Dataset items:
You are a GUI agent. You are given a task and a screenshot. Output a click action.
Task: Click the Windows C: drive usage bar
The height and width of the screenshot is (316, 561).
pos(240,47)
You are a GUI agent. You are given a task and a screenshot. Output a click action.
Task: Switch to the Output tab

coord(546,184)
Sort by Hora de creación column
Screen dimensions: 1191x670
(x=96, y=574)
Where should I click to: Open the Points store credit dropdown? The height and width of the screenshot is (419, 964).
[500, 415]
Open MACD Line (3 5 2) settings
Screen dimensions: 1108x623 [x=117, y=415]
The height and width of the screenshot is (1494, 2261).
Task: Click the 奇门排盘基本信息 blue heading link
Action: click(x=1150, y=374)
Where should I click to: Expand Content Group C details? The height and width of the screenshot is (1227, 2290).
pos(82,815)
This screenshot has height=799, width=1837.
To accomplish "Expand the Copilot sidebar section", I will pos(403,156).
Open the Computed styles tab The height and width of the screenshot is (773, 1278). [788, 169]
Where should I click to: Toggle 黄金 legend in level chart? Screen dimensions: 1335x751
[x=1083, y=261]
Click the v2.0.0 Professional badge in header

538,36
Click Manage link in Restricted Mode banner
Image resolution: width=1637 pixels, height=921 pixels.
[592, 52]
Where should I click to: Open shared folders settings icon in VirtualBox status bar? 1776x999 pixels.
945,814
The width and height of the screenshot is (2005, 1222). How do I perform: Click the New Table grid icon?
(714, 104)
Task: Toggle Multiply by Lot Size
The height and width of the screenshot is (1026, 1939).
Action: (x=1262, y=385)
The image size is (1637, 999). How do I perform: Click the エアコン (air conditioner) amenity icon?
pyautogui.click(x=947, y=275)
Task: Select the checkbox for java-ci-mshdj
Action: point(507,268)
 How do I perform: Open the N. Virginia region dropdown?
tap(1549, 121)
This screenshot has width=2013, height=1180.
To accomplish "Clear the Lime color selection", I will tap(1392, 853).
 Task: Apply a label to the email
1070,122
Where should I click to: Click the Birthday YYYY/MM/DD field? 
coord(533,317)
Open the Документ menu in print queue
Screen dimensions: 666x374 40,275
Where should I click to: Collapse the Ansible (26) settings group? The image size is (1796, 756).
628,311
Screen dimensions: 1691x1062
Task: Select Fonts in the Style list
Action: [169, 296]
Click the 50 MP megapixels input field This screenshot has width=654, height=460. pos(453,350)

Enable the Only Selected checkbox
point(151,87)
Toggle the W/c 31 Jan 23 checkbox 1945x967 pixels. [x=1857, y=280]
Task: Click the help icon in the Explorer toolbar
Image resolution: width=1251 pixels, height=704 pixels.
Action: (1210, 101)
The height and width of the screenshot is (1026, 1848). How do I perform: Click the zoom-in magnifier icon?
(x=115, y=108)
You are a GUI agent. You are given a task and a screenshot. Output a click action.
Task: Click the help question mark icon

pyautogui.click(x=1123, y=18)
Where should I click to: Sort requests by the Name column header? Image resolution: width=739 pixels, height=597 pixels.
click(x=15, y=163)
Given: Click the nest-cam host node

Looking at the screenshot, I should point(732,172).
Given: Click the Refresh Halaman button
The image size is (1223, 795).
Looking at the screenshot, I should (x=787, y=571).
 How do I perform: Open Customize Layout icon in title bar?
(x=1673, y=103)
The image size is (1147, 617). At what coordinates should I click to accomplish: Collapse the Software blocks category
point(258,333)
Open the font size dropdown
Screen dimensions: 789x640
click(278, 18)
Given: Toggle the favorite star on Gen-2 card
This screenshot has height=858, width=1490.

• BRIEF: Give only the lines from the one holding "Sort by Hora de creación column" through the one holding "Open the Computed", each restated exactly as it appears above.

• EXERCISE RESULT:
Sort by Hora de creación column
Screen dimensions: 1191x670
(x=96, y=574)
Where should I click to: Open the Points store credit dropdown? The height and width of the screenshot is (419, 964).
[500, 415]
Open MACD Line (3 5 2) settings
Screen dimensions: 1108x623 [x=117, y=415]
The height and width of the screenshot is (1494, 2261).
Task: Click the 奇门排盘基本信息 blue heading link
Action: click(x=1150, y=374)
Where should I click to: Expand Content Group C details? The height and width of the screenshot is (1227, 2290).
pos(82,815)
This screenshot has height=799, width=1837.
To accomplish "Expand the Copilot sidebar section", I will pos(403,156).
Open the Computed styles tab The height and width of the screenshot is (773, 1278). [788, 169]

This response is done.